The gentle circumstance of evening transmuted the trumpeting and soiled machines on the road into shining caravans, but never a glance at these wonders did Miss Wych give. Of the passers-by, one and all hurrying to the assault of tubes and omnibuses, maybe one here and there forfeited his place through looking twice at Miss Wych. Miss Wych was a very pretty girl. Her eyes were grey. Her nose would have looked absurd on anyone’s else face, because it was so small. Her face was as white as the moon.
Since she had made up her mind to walk to her boarding-house in South Kensington she did not join the people waiting for omnibuses at the corner of Marble Arch and Park Lane. They who had been in such haste a moment before now waited so quietly, so uneagerly, as though they didn’t care whether they were going home or not. The stillness of Park Lane seemed to Miss Wych very refreshing after the din of the panting hosts of Oxford Street. She walked in the broken shadows of the Park railings. A young man on a black horse cantered by, looking as though he had bought the world for tuppence and wanted his money back. Now and then an omnibus rolled by, rolled on, and on, and on, the red-and-white monster born of man’s divine gift for making his life intolerable. A young lady with a bright red hat in a little silver car tore by like a jewel in a hurry. Huge limousines sped, sped swiftly by, like shining insects whispering to Miss Wych of a grander world than the world of Miss Wych. The people in Hyde Park walked slowly to and fro listening to each other. When the sun lit their faces they looked brown and gold and copper-red, but otherwise they looked tired. Through the railings the sun fell in bars of gold about her feet and kissed the dark hair that waved over her ears, so that the dark hair shone in a way that was a wonder to behold. Miss Wych, of course, was always wishing that her hair was fair, but she was quite wrong about that. The thoughts of Miss Wych as she walked roughly: “The sun is sinking, if it only knew it, into Kensington Gardens. The sun is sinking, if it only knew it, into Kensington Gardens. The sun is....”

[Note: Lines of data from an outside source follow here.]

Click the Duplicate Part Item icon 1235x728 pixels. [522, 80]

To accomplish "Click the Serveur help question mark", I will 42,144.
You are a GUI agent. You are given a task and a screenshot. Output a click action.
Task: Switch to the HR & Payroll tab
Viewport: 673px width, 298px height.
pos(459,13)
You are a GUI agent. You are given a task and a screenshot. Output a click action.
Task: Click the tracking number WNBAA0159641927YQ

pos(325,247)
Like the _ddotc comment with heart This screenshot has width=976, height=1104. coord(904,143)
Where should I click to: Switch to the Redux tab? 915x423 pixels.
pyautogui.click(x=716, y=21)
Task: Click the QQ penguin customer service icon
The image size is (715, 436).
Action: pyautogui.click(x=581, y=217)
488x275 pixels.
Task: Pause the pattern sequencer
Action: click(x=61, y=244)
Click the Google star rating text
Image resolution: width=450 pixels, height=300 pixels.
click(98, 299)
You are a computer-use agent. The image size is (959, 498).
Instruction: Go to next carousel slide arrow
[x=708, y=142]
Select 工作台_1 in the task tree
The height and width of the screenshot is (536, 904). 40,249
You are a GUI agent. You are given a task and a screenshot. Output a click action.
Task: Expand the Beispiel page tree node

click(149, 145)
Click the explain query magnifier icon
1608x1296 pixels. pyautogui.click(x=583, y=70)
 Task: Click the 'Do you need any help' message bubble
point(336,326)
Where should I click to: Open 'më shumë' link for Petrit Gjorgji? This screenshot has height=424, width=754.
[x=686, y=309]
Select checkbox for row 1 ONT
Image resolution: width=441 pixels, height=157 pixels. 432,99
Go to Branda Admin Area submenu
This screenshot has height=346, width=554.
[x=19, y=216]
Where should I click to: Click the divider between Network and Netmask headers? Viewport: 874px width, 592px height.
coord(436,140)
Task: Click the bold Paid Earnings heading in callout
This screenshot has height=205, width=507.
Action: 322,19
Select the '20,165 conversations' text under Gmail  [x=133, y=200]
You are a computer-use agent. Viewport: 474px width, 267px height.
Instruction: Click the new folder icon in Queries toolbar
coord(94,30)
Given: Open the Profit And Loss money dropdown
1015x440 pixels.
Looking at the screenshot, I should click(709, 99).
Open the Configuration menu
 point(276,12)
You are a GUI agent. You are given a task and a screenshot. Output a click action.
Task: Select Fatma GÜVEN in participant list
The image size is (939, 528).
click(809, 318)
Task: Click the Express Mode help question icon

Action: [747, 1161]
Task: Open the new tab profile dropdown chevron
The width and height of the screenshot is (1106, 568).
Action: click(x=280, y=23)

And a voice at her shoulder said:
“Excuse me! Please excuse me. I say, you must excuse me!”
Miss Wych thought: “And such things can happen in sunlight! O our Father, why won’t You watch Your world more carefully!”
III
Miss Wych walked on, in the broken shadows of the Park railings. And her eyes were turned to the sun, which did not know it was sinking into Kensington Gardens, for what else was there to look at? Then a bird flew across Park Lane and sat on a window-sill, and Miss Wych looked at that.
“Please,” said the voice at her shoulder. “You see, Miss Wych, I must. For I can’t bear it any more, honestly. Don’t be beastly to me, please!”
Miss Wych thought: “This is a fine thing, being spoken to by strange men! I suppose I look common or flashy or something, else he wouldn’t dare. What shall I do, oh, what shall I do? What do women do?”
“Look here,” said the voice at her shoulder, “I can’t keep this up any longer. I’m no good at speaking to people I don’t know. Good-bye.”